§ **WHAT IS EXPECTED**
Repeat every record exactly as written.

§ **RECORDS PROVIDED**
┌──
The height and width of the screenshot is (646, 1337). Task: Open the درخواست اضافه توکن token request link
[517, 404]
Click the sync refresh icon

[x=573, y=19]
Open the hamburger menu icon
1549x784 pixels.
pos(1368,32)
└──
§ **ANSWER BOX**
The height and width of the screenshot is (646, 1337). Task: Open the درخواست اضافه توکن token request link
[517, 404]
Click the sync refresh icon

[x=573, y=19]
Open the hamburger menu icon
1549x784 pixels.
pos(1368,32)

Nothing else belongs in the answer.